THE TASK: Write out, unaltered, each line from the top of the records below down to the line where "Given: Click the" appears, that line included.

GIVEN INFORMATION:
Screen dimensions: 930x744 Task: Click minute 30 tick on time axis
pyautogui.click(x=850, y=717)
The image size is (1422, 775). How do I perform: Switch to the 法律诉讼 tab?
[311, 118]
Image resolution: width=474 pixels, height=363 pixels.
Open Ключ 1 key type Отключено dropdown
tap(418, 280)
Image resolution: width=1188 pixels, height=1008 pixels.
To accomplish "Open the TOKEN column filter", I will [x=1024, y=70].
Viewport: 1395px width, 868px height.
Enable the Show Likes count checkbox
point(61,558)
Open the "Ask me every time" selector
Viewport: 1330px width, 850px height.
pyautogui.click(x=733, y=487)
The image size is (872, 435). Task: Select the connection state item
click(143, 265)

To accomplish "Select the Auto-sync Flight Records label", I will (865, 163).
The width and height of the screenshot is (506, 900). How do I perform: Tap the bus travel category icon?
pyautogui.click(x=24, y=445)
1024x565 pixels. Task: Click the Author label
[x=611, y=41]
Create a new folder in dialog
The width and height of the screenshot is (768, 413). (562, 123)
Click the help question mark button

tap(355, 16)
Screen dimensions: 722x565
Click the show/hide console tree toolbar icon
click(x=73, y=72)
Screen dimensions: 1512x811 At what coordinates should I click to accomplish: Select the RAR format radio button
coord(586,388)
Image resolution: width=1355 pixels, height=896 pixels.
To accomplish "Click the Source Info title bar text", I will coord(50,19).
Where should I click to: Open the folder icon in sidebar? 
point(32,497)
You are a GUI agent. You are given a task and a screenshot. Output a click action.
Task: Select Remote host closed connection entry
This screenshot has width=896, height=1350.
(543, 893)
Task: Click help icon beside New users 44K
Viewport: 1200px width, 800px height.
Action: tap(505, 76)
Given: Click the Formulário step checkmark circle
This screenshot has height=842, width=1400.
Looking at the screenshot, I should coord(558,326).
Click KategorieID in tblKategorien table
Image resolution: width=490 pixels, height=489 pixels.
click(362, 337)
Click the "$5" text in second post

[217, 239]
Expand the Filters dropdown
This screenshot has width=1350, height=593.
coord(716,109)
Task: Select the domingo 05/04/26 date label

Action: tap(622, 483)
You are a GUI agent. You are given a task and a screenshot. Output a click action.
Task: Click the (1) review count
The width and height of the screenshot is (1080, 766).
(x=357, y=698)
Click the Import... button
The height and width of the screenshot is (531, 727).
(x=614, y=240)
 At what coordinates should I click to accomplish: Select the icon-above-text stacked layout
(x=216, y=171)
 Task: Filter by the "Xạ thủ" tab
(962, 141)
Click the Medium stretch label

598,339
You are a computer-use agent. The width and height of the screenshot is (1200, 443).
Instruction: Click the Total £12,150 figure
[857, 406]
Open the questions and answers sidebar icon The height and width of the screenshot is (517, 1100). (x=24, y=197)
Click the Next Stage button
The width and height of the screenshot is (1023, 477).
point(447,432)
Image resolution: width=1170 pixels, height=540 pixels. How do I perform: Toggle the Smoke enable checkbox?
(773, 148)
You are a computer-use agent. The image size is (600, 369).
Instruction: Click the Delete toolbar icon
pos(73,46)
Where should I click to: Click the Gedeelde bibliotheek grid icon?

WRITTEN ANSWER:
Screen dimensions: 930x744 Task: Click minute 30 tick on time axis
pyautogui.click(x=850, y=717)
The image size is (1422, 775). How do I perform: Switch to the 法律诉讼 tab?
[311, 118]
Image resolution: width=474 pixels, height=363 pixels.
Open Ключ 1 key type Отключено dropdown
tap(418, 280)
Image resolution: width=1188 pixels, height=1008 pixels.
To accomplish "Open the TOKEN column filter", I will [x=1024, y=70].
Viewport: 1395px width, 868px height.
Enable the Show Likes count checkbox
point(61,558)
Open the "Ask me every time" selector
Viewport: 1330px width, 850px height.
pyautogui.click(x=733, y=487)
The image size is (872, 435). Task: Select the connection state item
click(143, 265)

To accomplish "Select the Auto-sync Flight Records label", I will (865, 163).
The width and height of the screenshot is (506, 900). How do I perform: Tap the bus travel category icon?
pyautogui.click(x=24, y=445)
1024x565 pixels. Task: Click the Author label
[x=611, y=41]
Create a new folder in dialog
The width and height of the screenshot is (768, 413). (562, 123)
Click the help question mark button

tap(355, 16)
Screen dimensions: 722x565
Click the show/hide console tree toolbar icon
click(x=73, y=72)
Screen dimensions: 1512x811 At what coordinates should I click to accomplish: Select the RAR format radio button
coord(586,388)
Image resolution: width=1355 pixels, height=896 pixels.
To accomplish "Click the Source Info title bar text", I will coord(50,19).
Where should I click to: Open the folder icon in sidebar? 
point(32,497)
You are a GUI agent. You are given a task and a screenshot. Output a click action.
Task: Select Remote host closed connection entry
This screenshot has width=896, height=1350.
(543, 893)
Task: Click help icon beside New users 44K
Viewport: 1200px width, 800px height.
Action: tap(505, 76)
Given: Click the Formulário step checkmark circle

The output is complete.